Morocco’s efforts to settle artificial conflict over Sahara highlighted in London

Morocco’s efforts to settle artificial conflict over Sahara highlighted in London

Morocco’s tangible efforts to put an end to the artificial conflict over the Sahara were hailed by participants in a round table held on Friday in London by the British think tank The Royal United Service Institute (RUSI).

The event, held under the theme “Resolving the conflict over the Moroccan Sahara: a Moroccan-British perspective,” was attended by a range of experts and eminent figures, who emphasized Morocco’s “fundamental” role in the stability and security of the Sahel region in accordance with the vision of King Mohammed VI.

The round table was moderated by Professor Marc Weller, Chair of International Law and Constitutional Studies at Cambridge University, Sir Mark Lyall Grant, former UK National Security Adviser and former UK representative to the UN, Mbarka Bouaida, President of the Guelmim Oued-Noun region, and diplomat and writer Hassan Hami.

The speakers exchanged views on the artificial conflict over the Sahara, including legal, geopolitical, economic and human development points of view, while highlighting the British government’s position and the timeliness of its evolution in a changing national and international context.

In the light of the elements presented, the speakers highlighted the opportunity for the United Kingdom to align itself with the current momentum of the international community, which broadly supports the Moroccan autonomy plan as the only credible solution for resolving this regional dispute.

The participants also expressed deep concern about the alarming humanitarian situation in the Tindouf camps in Algeria and warned against exploiting the status quo to spread extremism and terrorism in the region.

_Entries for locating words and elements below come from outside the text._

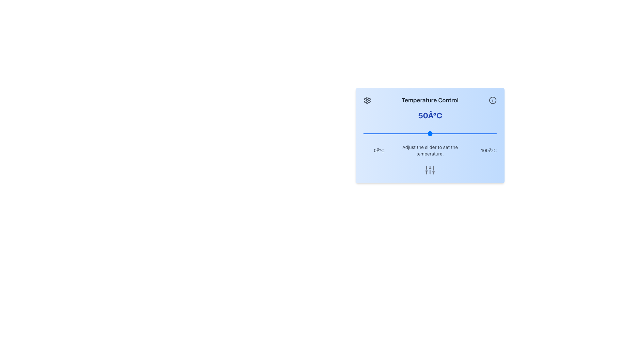  Describe the element at coordinates (463, 133) in the screenshot. I see `the temperature` at that location.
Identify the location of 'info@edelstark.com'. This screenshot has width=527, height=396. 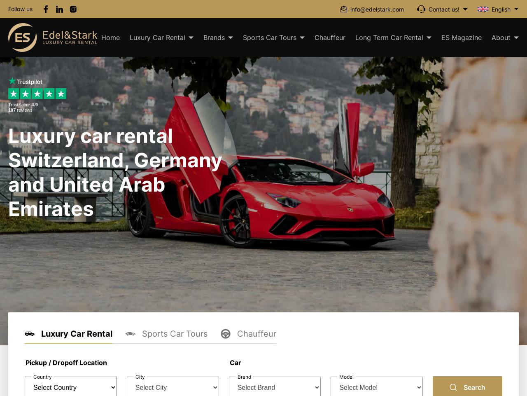
(377, 8).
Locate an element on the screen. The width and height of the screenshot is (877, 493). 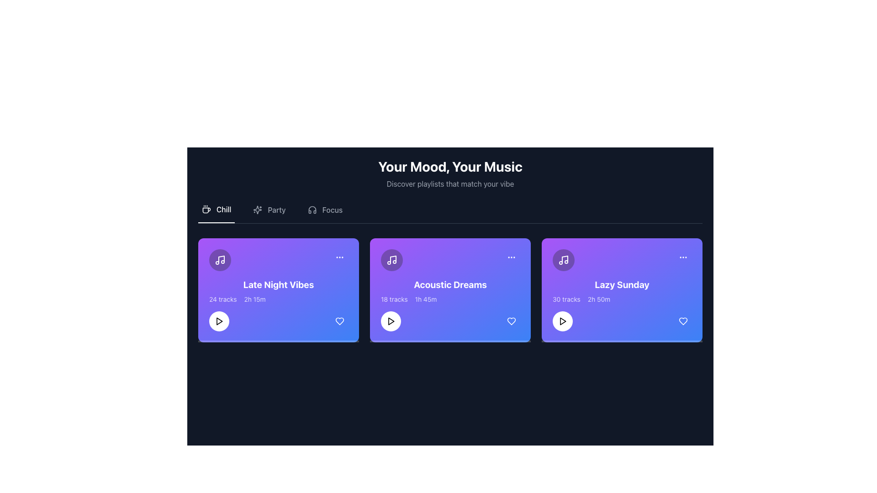
the central dot of the horizontal ellipsis icon located in the top-right section of the 'Lazy Sunday' card is located at coordinates (683, 257).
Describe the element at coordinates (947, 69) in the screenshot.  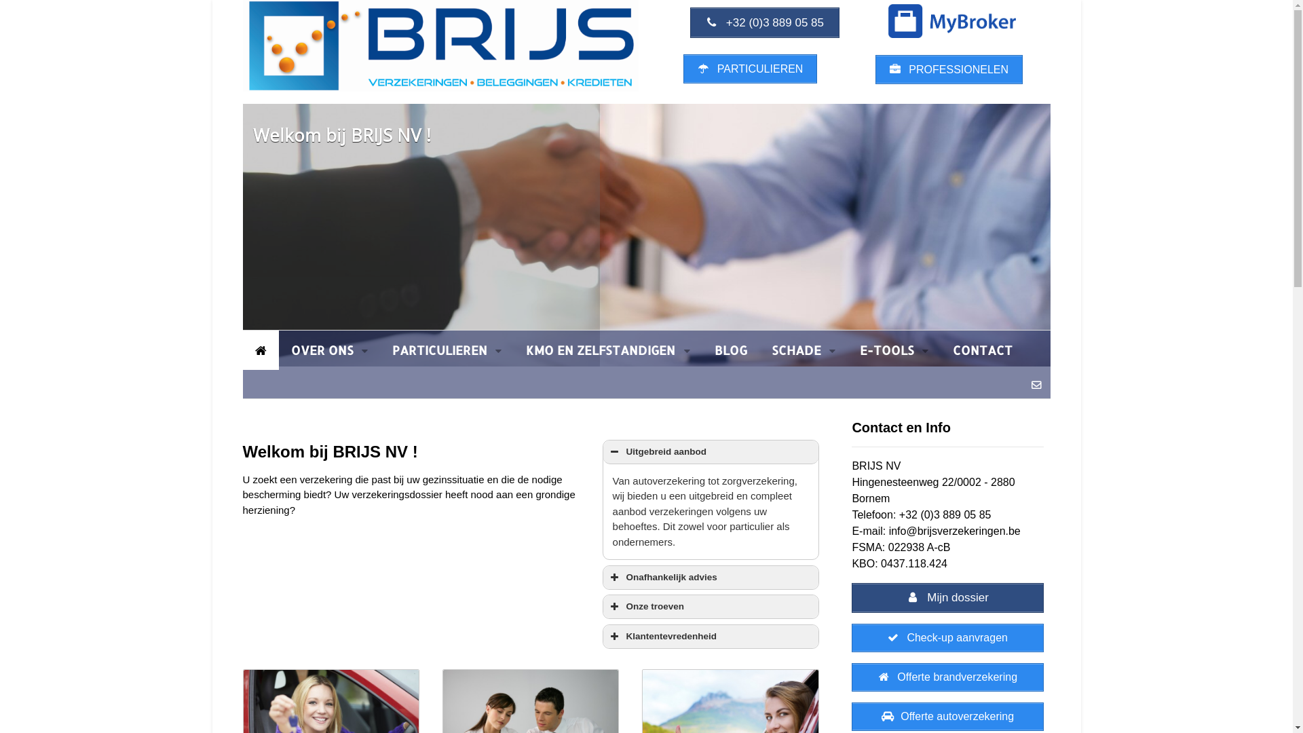
I see `'PROFESSIONELEN'` at that location.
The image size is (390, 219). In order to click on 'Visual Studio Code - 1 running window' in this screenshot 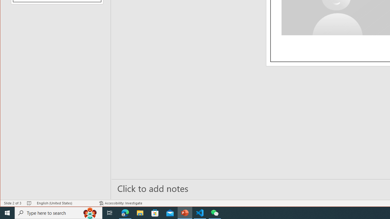, I will do `click(200, 213)`.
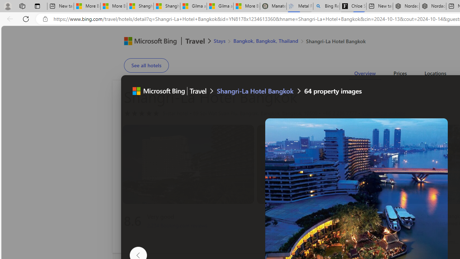  Describe the element at coordinates (326, 6) in the screenshot. I see `'Bing Real Estate - Home sales and rental listings'` at that location.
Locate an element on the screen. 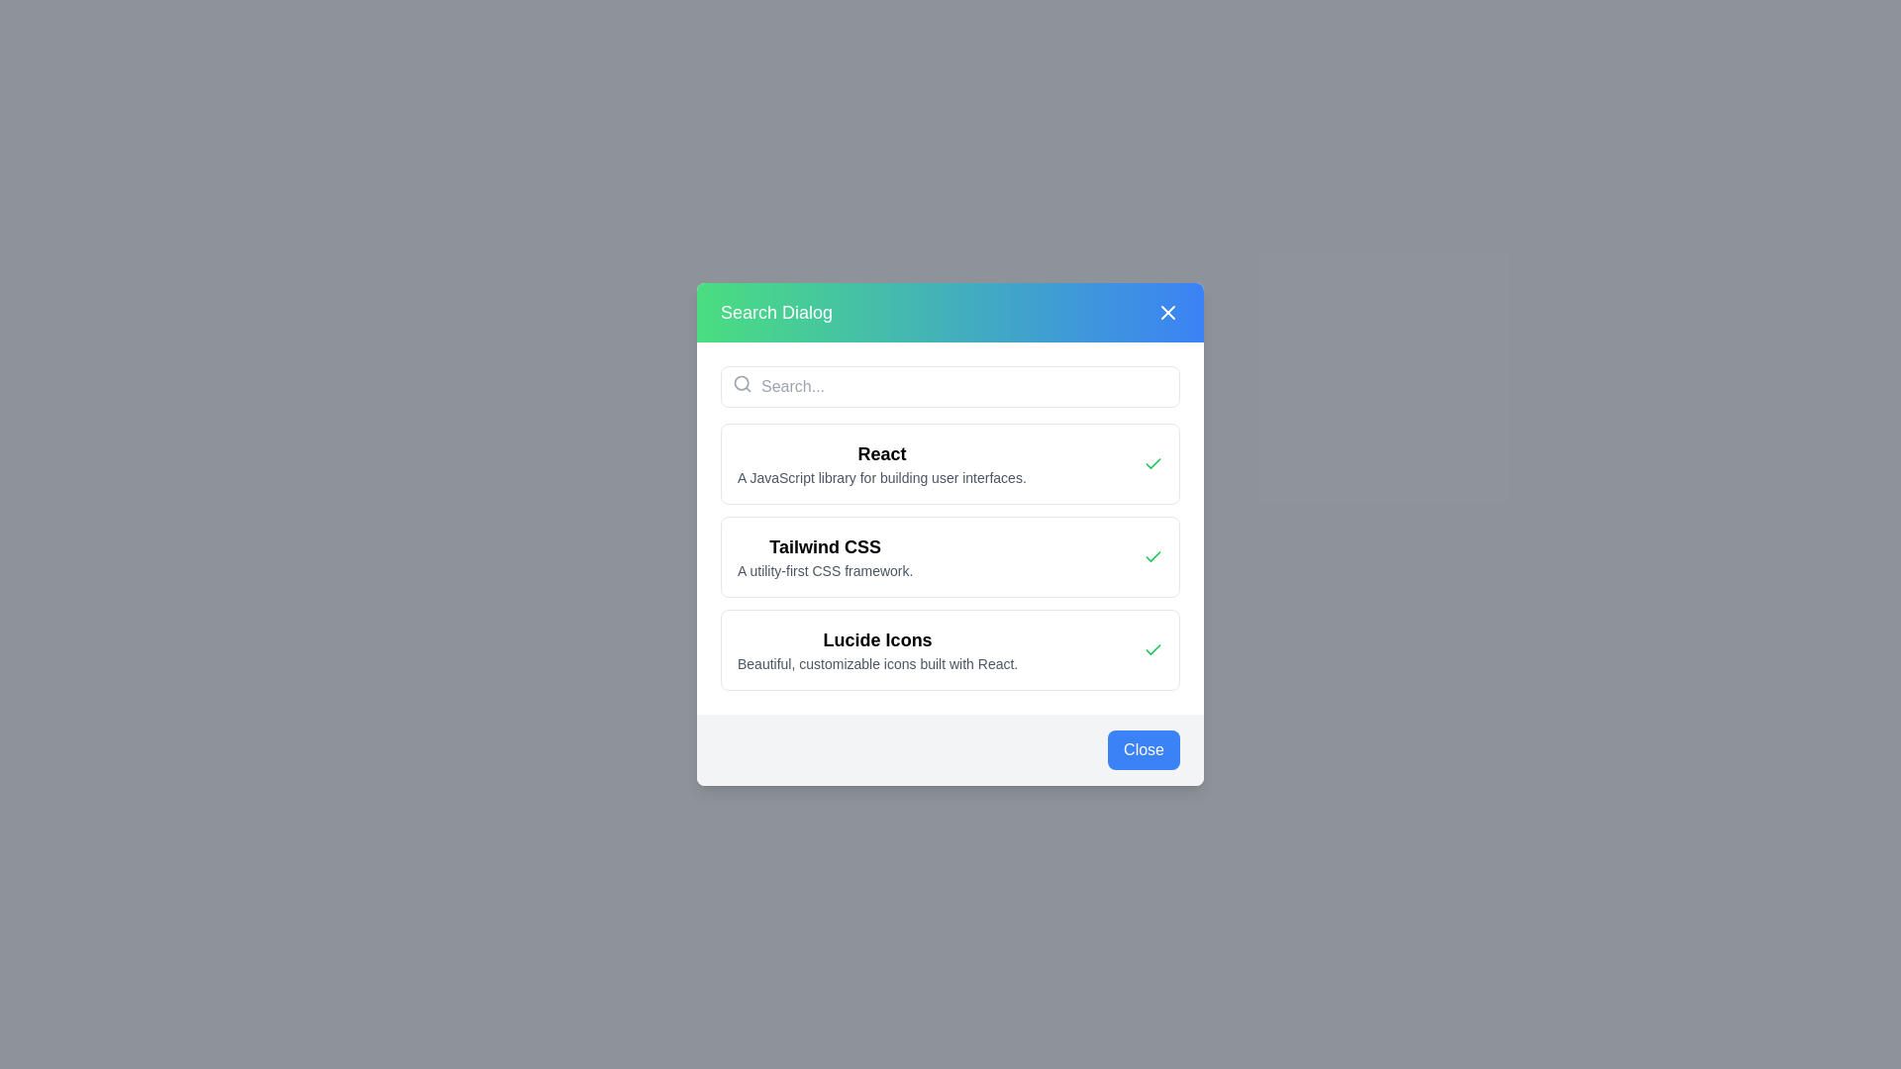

Discussions on the development of the Southern Provinces and the implementation of advanced regionalization enabled participants to learn about concrete progress on the ground.

Around twenty high-level participants took part in the round table, including officials from the British Foreign Office and Ministry of Defense, former British ministers and diplomats, as well as experts and researchers in geopolitics and defense.